Pharma CEO Sentenced to 30 Years for $100 Million Fraud that Took Down Puerto Rico Bank: In July, Jack Kachkar, the CEO of multinational pharmaceutical company Inyx, Inc. was sentenced to 30 years in prison for participating in a $100 million scheme to defraud Westernbank of Puerto Rico, a scheme that ultimately led to the collapse of the bank. Kachkar was convicted for his role in the scheme after a three-week trial in February. According to the indictment, between 2005 and 2007, Kachkar caused Westernbank to enter into more than $100 million in loan agreements in exchange for a security interest in Inyx's assets. Westernbank then advanced money to Inyx based on fake customer invoices that Kachkar caused Inyx to present as valid. In addition to the 30 years of incarceration, Kachkar was also ordered to pay $103 million in restitution.
Chief Marketing Officer Nearly Six-Year Sentence for False Loan Applications: In May, a Los Angeles district court judge sentenced the former chief marketing officer of Mirae Bank to 70 months in prison and ordered him to pay more than $7.5 million for making false statements to a financial institution. Ataollah "Johnny" Aminpour pled guilty in November 2017 to submitting false loan applications to now-defunct Mirae Bank in connection with commercial loan applications for the purchases of gas stations and car wash businesses. The loan applications falsely stated the purchase price of the businesses, the source and amount of the down payment, and the borrowers' assets. According to a DOJ press release, in addition to the charged conduct, Aminpour allegedly referred approximately $150 million in loans to Mirae Bank, the losses on which played a significant role in the bank's collapse.

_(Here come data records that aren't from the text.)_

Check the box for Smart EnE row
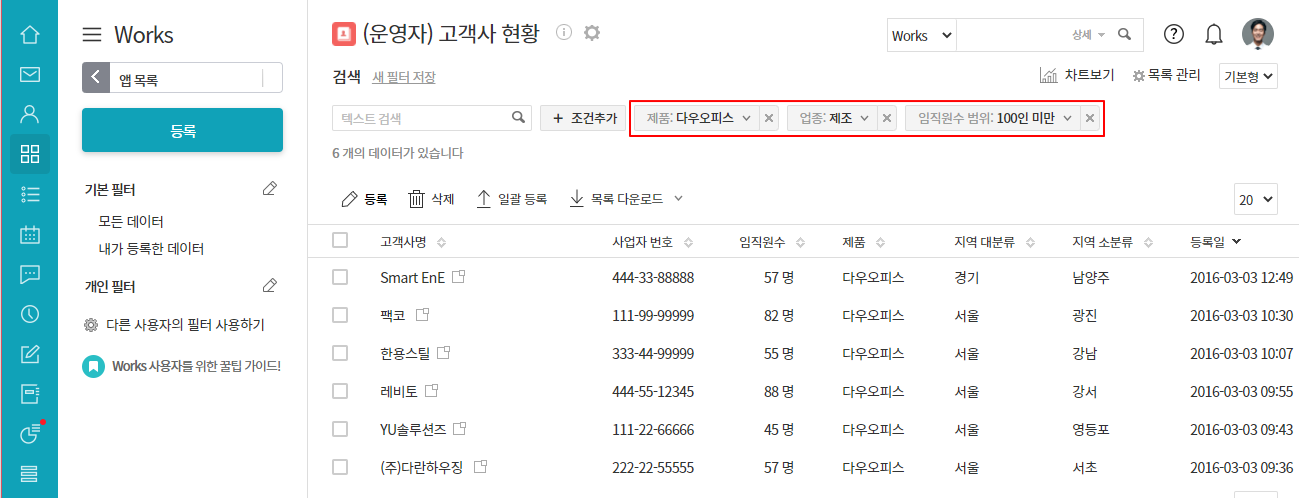This screenshot has width=1299, height=498. (340, 277)
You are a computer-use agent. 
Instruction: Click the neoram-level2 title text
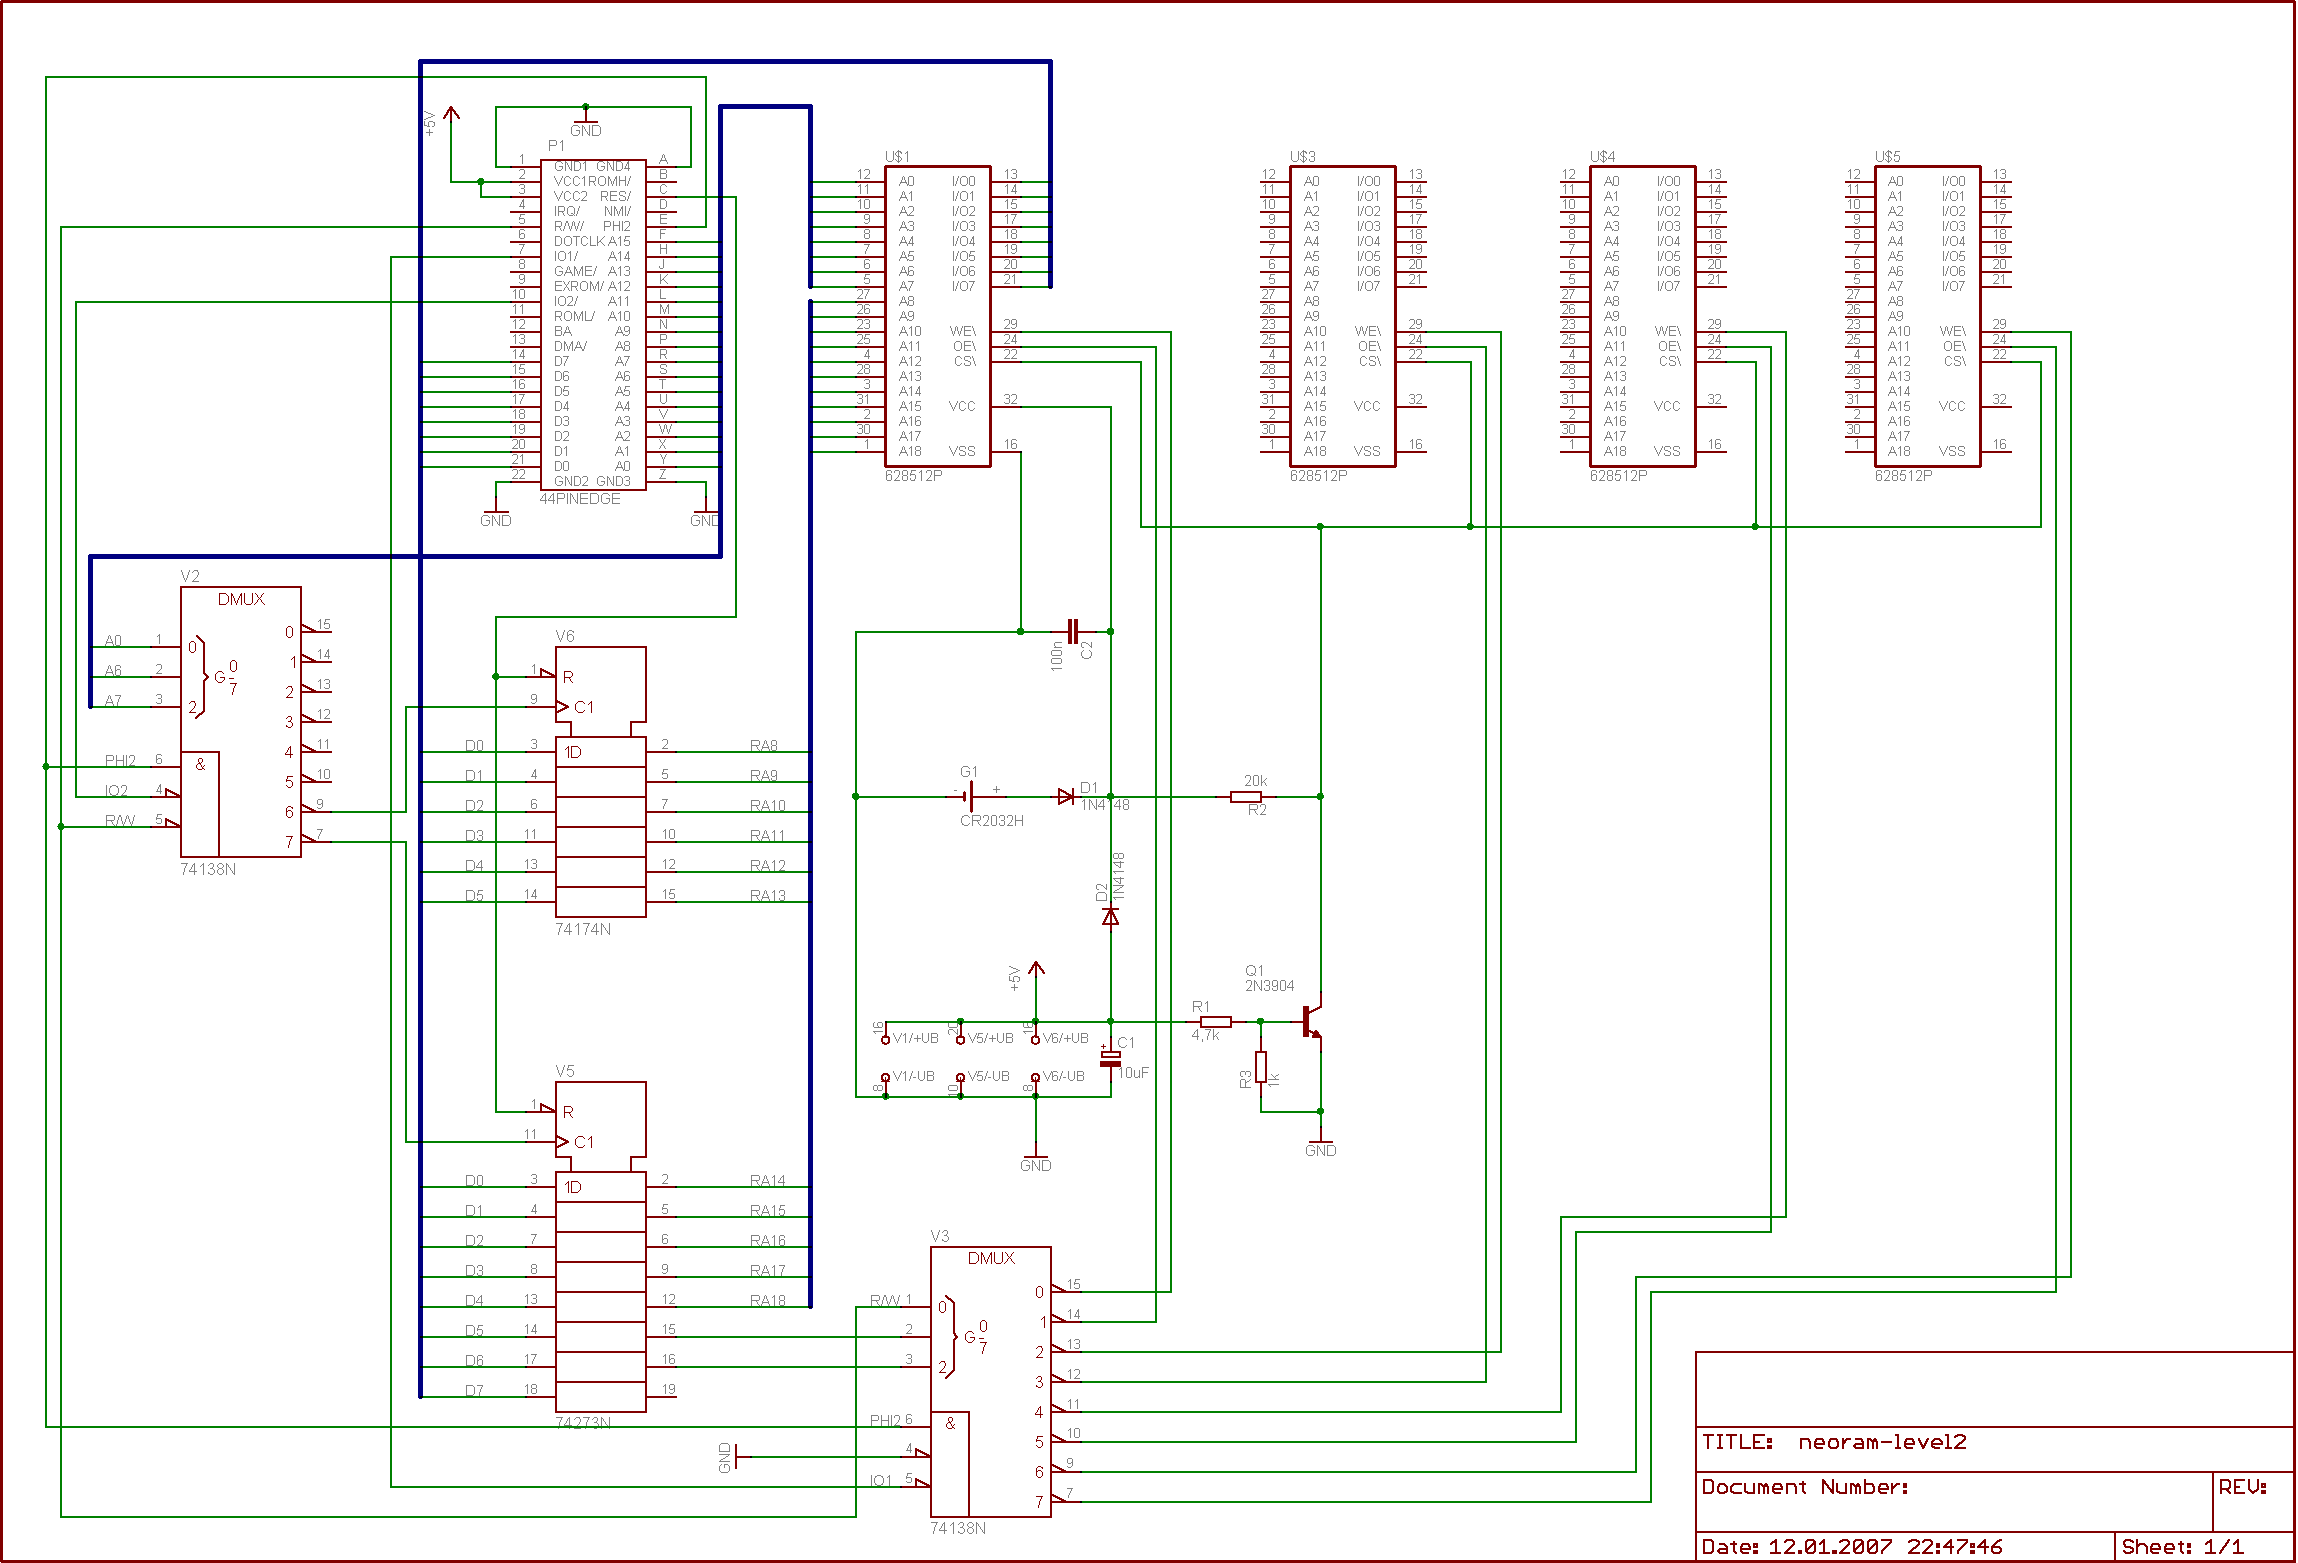pos(1881,1442)
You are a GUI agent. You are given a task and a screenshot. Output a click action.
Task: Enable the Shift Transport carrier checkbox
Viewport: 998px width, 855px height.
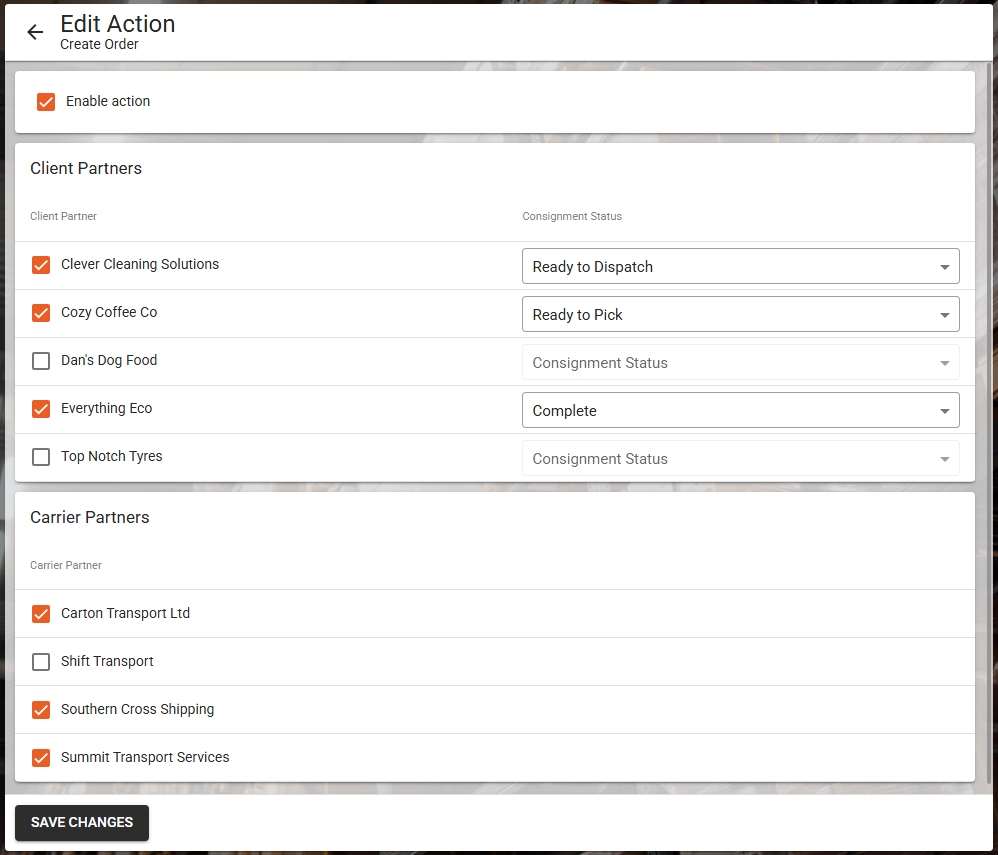click(41, 662)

Antitrust Division Announces New Policy to Incentivize Antitrust Compliance Programs: In July, Assistant Attorney General Makan Delrahim announced that DOJ's Antitrust Division will, for the first time, consider a company's antitrust compliance program at the charging stage in criminal antitrust investigations. Previously, DOJ's Justice Manual barred prosecutors from giving credit to companies based on an effective compliance program. The Division also announced that it would consider resolving criminal antitrust cases against companies through deferred prosecution agreements if they have effective compliance programs, among other things. The Division announced revisions to the Justice Manual to reflect its new approach to compliance and issued a guidance document regarding how Division prosecutors will evaluate antitrust compliance programs.